Instructions to follow: Please copy exactly the lines from the first in the records through the line that contains "1919x711 pixels.", but not the pictures.

Records for the task:
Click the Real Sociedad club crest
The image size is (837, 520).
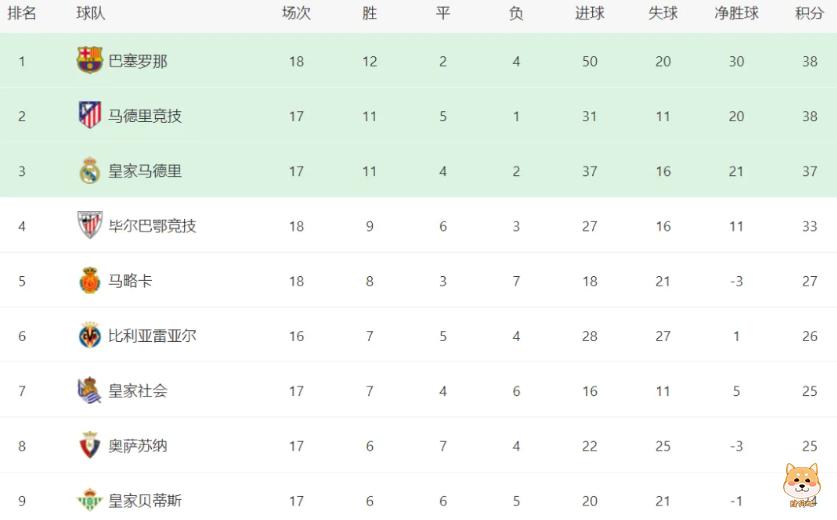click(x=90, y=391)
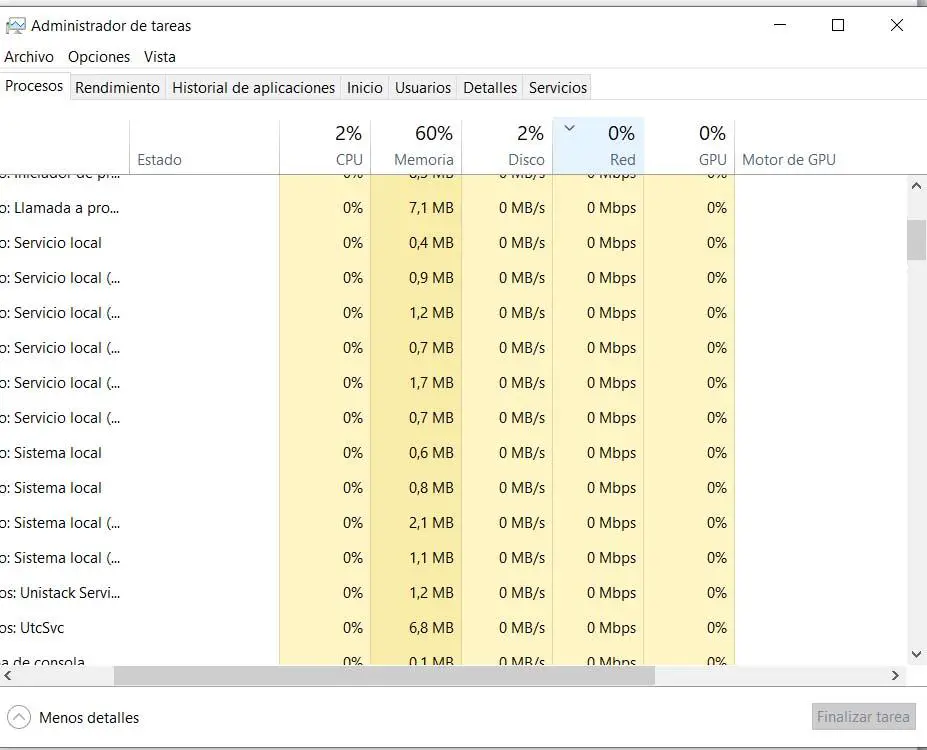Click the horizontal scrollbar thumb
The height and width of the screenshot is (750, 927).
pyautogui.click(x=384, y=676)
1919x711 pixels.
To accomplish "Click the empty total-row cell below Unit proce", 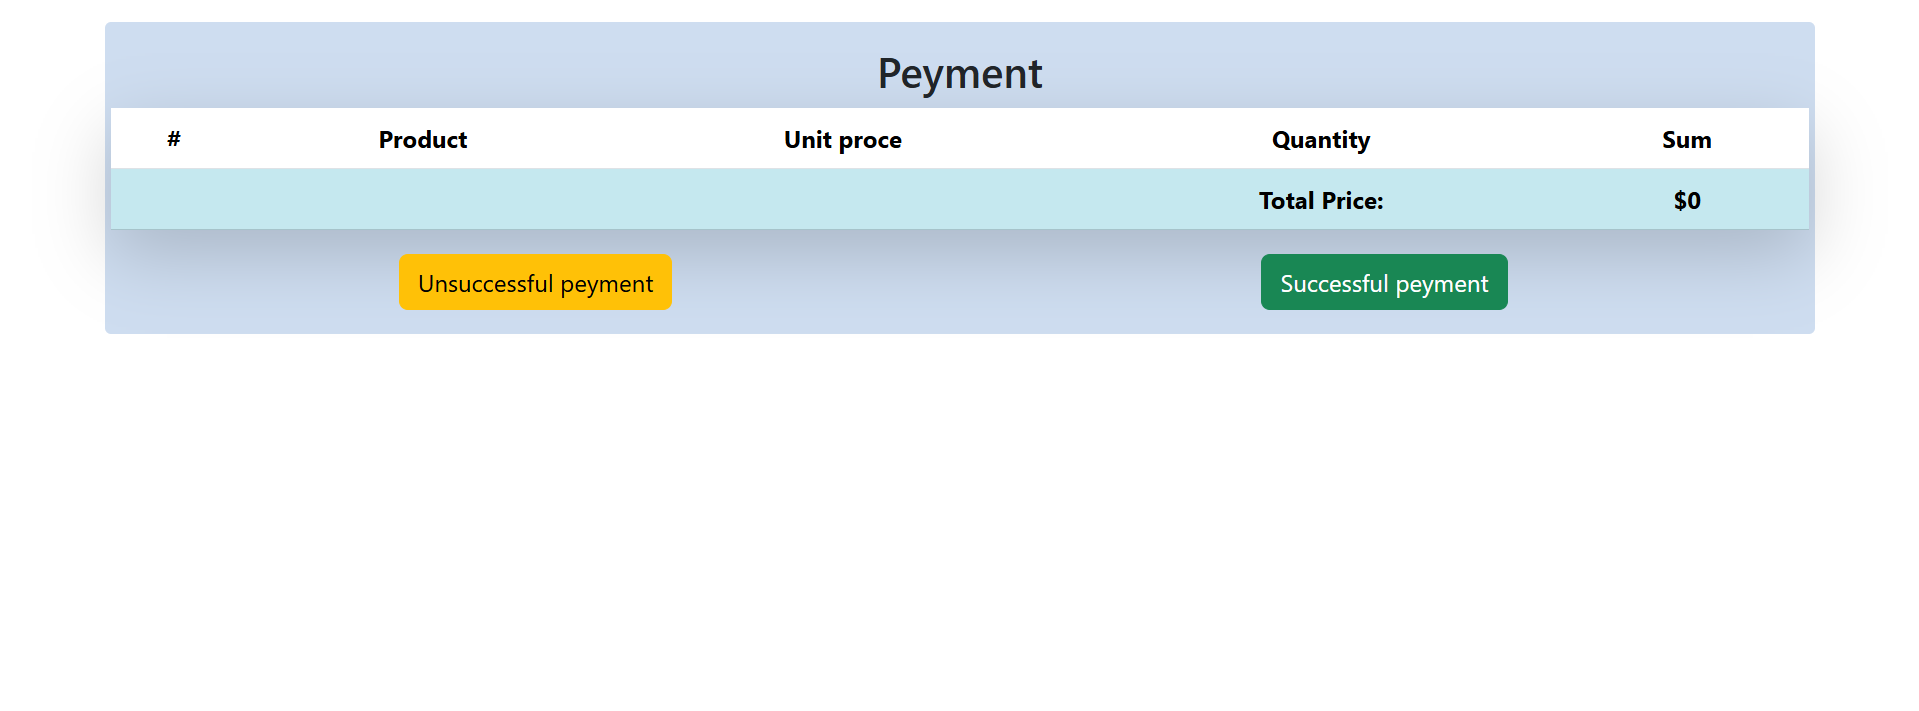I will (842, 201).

Task answer:
Click the Real Sociedad club crest
The image size is (837, 520).
click(x=90, y=391)
Click the horizontal scrollbar thumb
The height and width of the screenshot is (750, 927).
pyautogui.click(x=384, y=676)
1919x711 pixels.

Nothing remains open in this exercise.